Why she’d left Santa Fe in only this medium-weight linen suit was a question she would be asking herself later on, along with many others—such as, what sort of an idiot had she been to brave the mountains on a night like this? But that was all waiting for the moment when this trip was over and she would have the luxury of second thoughts and incredulous comments. For now, basic survival seemed more important.
“Get out of the car,” he said, his voice hard and authoritative.
“What?” She squinted, trying to see him better. He sounded meaner than before. And here she’d been hoping for a thaw in their relationship. “It’s snowing!”
“Get out of the car,” he ordered grimly, “face it, and spread your arms out.”
And that was when she noticed he had his gun drawn.
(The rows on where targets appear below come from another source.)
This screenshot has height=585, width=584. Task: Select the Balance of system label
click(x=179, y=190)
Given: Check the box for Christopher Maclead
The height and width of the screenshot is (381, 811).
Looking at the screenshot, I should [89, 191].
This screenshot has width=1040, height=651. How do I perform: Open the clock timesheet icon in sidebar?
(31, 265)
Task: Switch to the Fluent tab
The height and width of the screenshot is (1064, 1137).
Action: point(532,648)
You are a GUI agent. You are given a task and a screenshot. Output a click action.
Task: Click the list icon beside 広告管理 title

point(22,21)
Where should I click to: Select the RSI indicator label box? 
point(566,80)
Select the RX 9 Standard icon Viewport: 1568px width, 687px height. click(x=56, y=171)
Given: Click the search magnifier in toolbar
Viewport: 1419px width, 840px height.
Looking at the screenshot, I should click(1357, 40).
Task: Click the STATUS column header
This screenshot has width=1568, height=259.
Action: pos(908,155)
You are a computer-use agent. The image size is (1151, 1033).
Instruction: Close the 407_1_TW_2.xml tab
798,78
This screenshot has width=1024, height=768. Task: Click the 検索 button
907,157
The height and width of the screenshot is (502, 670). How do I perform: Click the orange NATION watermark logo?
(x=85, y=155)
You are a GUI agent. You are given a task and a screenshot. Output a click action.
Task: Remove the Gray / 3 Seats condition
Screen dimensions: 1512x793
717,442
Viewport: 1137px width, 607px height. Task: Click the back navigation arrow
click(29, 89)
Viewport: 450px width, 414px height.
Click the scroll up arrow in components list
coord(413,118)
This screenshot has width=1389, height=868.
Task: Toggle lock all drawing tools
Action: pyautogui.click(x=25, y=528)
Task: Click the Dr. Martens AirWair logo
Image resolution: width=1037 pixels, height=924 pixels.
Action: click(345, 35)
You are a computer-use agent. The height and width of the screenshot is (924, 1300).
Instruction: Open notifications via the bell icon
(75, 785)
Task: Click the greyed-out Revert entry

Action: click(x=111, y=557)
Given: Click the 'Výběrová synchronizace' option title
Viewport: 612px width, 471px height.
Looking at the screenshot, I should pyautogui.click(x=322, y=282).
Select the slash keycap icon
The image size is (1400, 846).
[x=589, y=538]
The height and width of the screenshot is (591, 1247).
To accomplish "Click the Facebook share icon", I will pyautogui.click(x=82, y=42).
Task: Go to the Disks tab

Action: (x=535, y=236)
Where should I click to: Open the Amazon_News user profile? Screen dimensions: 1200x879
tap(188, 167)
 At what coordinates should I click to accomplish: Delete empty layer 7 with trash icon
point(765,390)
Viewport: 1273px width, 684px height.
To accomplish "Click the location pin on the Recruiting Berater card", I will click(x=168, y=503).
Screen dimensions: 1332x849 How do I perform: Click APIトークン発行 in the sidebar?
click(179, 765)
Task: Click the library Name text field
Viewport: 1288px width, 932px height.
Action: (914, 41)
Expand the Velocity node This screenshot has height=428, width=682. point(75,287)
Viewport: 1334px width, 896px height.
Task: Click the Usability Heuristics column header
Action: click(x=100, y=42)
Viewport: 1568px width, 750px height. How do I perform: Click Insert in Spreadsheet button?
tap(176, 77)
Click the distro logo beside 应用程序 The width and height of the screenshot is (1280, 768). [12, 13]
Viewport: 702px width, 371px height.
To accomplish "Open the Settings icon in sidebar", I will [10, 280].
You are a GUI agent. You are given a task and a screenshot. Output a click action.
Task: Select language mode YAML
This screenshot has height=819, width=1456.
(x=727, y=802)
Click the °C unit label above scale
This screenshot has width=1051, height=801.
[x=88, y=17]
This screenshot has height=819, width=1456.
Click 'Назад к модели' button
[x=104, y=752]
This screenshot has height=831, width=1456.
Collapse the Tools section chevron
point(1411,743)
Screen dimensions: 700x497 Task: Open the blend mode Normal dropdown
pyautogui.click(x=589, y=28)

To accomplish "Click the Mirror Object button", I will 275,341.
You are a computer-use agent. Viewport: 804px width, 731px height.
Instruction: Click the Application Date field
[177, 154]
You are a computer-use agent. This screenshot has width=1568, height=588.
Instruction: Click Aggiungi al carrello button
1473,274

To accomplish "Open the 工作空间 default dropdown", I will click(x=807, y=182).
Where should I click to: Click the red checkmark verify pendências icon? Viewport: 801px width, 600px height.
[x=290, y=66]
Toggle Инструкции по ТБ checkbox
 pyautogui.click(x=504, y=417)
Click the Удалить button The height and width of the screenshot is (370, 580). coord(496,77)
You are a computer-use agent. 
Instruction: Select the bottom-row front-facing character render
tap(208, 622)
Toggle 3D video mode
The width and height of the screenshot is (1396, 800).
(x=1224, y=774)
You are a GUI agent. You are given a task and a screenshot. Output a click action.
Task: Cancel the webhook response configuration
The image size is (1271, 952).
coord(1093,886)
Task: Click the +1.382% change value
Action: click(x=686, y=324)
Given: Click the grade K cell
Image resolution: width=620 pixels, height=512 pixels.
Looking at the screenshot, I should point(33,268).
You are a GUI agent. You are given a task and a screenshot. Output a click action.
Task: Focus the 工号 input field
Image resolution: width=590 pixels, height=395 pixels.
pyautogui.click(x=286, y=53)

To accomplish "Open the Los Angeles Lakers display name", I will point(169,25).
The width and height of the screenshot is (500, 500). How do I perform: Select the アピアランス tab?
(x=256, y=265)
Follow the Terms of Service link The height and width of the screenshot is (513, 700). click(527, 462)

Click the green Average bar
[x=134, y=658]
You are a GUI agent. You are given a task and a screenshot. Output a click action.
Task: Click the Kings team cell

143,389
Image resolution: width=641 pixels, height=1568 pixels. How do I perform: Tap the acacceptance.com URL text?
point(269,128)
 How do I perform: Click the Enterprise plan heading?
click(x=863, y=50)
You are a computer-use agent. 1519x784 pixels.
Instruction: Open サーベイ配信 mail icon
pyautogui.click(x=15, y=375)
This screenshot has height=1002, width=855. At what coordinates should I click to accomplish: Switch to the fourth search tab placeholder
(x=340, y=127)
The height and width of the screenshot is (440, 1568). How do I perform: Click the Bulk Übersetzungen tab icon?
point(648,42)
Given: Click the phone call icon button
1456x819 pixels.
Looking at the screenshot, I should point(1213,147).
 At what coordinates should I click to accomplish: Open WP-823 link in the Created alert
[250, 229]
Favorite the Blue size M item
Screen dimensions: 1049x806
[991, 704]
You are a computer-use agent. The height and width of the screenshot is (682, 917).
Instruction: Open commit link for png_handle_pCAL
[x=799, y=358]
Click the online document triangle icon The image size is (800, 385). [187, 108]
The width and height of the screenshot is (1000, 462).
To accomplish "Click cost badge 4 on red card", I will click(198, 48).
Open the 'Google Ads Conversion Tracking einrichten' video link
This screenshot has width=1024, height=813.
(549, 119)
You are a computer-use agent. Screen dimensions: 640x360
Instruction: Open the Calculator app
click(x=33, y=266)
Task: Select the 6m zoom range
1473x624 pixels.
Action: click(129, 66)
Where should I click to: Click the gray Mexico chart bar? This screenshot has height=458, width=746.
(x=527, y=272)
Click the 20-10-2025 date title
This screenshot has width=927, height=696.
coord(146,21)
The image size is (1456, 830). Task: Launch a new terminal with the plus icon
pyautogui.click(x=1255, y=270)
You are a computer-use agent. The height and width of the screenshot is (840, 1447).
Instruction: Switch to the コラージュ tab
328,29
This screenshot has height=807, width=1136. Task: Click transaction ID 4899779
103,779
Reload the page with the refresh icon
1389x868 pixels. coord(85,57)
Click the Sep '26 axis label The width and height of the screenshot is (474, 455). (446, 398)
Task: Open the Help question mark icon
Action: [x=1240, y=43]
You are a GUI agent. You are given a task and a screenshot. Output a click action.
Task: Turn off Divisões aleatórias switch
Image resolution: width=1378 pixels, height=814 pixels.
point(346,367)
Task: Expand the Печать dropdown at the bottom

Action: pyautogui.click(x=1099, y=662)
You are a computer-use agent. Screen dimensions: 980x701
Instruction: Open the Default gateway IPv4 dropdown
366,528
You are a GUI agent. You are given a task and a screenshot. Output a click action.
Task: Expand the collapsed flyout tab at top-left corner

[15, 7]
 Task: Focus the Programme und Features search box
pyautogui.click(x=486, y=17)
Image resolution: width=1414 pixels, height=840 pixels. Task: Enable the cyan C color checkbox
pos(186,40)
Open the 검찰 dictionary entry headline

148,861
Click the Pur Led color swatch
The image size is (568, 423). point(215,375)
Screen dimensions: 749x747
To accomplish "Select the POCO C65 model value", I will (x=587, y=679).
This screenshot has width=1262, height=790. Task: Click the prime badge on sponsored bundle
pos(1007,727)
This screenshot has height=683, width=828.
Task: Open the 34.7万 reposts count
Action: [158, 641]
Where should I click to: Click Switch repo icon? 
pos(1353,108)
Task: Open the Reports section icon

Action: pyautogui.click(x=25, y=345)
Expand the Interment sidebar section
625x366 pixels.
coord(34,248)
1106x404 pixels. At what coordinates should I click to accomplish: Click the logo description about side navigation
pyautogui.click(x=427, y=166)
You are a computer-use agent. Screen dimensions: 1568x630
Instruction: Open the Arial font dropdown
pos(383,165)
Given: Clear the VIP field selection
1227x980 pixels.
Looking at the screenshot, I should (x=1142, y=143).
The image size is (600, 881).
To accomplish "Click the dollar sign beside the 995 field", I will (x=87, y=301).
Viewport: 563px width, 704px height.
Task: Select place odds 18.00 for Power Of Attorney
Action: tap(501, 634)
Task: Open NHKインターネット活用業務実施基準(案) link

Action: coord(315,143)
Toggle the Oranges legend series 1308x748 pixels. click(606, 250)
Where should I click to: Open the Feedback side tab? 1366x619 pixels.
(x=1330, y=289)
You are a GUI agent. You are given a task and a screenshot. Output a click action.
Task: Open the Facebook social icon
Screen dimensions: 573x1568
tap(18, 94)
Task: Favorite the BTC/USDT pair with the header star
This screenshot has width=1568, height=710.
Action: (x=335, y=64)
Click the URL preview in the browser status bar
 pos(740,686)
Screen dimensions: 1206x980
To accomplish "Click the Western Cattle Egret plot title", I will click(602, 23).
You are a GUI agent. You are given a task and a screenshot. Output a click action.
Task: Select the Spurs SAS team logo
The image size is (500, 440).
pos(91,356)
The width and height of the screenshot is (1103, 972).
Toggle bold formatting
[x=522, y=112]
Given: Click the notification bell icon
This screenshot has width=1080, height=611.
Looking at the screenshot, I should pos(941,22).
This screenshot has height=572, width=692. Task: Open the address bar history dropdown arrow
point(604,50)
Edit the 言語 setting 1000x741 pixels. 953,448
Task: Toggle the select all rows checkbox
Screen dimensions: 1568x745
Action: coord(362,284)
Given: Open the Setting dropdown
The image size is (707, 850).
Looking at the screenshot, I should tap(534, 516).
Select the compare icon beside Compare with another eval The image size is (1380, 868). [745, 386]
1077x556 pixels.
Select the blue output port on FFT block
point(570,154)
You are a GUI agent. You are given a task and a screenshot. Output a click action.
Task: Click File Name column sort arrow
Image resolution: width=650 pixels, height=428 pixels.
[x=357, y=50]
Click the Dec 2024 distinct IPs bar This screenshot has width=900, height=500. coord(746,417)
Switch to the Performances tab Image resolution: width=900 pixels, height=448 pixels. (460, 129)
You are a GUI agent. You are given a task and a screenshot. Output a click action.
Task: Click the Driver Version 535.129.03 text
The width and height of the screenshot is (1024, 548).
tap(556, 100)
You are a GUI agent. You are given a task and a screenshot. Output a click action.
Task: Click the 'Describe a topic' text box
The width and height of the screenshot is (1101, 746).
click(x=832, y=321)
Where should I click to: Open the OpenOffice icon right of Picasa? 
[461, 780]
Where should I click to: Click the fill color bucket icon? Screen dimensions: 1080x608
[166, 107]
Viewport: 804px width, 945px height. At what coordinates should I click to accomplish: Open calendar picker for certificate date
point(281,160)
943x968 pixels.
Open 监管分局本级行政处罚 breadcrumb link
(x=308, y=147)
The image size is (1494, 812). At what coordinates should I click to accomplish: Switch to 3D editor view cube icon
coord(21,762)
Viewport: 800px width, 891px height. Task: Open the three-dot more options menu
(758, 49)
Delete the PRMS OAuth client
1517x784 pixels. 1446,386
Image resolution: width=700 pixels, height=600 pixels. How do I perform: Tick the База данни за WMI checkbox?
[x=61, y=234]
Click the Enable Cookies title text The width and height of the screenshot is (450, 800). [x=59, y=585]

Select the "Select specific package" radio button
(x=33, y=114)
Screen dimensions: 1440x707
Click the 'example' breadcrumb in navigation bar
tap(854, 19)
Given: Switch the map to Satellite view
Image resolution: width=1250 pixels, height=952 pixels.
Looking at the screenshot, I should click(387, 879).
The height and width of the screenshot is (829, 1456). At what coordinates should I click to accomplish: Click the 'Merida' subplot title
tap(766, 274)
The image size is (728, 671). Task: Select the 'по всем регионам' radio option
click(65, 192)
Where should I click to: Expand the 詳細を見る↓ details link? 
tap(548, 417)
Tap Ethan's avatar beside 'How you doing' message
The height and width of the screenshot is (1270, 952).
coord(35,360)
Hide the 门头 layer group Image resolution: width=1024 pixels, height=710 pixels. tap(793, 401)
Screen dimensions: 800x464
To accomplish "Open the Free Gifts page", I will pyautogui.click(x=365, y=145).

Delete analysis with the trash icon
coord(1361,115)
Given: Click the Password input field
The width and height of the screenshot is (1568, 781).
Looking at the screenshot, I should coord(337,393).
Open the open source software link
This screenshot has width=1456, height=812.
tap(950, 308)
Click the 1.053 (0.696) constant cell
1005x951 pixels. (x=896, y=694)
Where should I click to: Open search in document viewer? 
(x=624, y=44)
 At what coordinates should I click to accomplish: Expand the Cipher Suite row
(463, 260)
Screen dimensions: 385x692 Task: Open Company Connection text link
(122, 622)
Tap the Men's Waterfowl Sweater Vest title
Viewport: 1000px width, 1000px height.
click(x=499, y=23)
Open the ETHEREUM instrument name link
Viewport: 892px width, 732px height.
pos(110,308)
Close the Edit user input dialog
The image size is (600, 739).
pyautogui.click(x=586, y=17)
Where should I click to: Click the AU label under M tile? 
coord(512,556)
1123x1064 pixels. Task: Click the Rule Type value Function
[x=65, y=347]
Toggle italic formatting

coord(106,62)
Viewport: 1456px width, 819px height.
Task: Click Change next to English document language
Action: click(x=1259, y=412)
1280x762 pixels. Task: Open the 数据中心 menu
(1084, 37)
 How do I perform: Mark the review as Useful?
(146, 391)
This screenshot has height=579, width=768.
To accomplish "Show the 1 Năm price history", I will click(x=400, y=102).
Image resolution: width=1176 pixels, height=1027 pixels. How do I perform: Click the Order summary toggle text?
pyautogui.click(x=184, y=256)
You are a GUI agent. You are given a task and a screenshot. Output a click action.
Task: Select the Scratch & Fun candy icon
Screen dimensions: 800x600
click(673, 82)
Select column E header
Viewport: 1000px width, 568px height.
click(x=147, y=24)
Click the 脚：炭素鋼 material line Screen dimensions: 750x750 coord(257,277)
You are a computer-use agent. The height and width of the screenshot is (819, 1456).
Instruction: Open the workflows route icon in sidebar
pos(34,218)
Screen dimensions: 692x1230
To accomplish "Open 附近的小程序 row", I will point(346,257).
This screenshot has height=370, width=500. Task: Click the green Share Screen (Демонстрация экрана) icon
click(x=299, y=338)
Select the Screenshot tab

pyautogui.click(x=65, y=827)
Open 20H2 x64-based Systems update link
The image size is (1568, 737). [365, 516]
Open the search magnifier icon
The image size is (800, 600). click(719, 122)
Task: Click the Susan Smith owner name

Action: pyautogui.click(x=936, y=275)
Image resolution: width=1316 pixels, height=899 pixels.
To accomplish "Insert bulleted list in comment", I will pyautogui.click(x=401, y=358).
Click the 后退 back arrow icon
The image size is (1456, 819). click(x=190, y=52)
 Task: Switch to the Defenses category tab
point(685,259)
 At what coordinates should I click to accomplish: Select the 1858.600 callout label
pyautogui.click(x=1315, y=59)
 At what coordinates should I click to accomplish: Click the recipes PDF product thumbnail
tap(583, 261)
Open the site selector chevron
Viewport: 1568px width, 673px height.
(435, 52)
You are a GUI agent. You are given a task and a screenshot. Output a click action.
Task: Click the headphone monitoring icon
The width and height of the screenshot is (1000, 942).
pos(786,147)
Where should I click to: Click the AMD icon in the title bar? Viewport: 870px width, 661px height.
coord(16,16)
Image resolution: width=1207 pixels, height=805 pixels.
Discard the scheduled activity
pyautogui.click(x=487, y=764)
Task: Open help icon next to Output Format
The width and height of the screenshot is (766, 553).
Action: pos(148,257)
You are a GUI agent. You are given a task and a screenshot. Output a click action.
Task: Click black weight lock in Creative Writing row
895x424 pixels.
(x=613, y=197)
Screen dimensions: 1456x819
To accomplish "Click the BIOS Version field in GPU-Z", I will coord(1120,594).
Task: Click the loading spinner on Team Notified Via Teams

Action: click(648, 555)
Her heart leapt into her throat. Suddenly things seemed very serious indeed. “What are you doing?” she gasped, staring down the black muzzle of the weapon.
“Get out of the car, face it, and spread your arms out.”
She swallowed hard. He had a bad habit of repeating himself, but she wasn’t about to call him on it now. For one split second, she considered starting up her engine and driving off as though all this had never happened. But that gun was just too ominous. And the snow was just too heavy. And most of all, his face was just too hard and cold.
“Okay,” she said hoarsely. “Just a minute. I’m getting out.”
She put her hands up so he could see she had nothing in them. Wasn’t that what they always did on TV? Then she stepped out, her soft leather shoes sliding a bit on the sleetcovered blacktop. She looked at him questioningly, shivering with the cold, and he gestured for her to turn.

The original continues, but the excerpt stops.